Excerpted data:
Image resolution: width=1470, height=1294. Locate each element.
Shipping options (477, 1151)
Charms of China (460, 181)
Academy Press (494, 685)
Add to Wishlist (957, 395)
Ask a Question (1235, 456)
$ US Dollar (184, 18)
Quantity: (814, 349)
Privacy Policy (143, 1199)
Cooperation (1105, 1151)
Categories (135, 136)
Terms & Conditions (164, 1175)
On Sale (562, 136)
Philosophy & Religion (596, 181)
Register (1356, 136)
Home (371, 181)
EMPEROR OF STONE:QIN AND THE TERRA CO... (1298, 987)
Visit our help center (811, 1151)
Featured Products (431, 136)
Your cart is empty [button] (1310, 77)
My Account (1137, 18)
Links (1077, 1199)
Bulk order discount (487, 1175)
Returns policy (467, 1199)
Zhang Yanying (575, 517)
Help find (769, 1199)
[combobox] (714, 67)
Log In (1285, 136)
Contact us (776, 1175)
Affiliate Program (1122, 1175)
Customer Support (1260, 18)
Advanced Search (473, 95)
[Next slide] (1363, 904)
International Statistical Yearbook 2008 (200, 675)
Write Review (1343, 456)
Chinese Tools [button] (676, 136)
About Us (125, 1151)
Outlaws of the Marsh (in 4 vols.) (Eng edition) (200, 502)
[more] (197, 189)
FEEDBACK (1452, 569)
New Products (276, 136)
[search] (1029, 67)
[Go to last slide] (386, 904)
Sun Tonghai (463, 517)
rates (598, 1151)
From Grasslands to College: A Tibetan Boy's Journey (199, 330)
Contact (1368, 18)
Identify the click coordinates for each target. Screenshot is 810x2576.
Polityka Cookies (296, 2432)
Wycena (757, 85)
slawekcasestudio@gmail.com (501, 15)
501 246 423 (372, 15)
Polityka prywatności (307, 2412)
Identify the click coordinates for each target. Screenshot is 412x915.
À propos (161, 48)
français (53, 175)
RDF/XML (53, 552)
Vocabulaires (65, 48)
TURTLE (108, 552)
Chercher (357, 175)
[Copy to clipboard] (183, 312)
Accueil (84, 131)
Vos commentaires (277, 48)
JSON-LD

Exercise directions:
Would you show every line in the data above that contains the string "Identify"?

Answer to the exercise:
Identify the click coordinates for each target. Screenshot is 810x2576.
Identify the click coordinates for each target. Screenshot is 412x915.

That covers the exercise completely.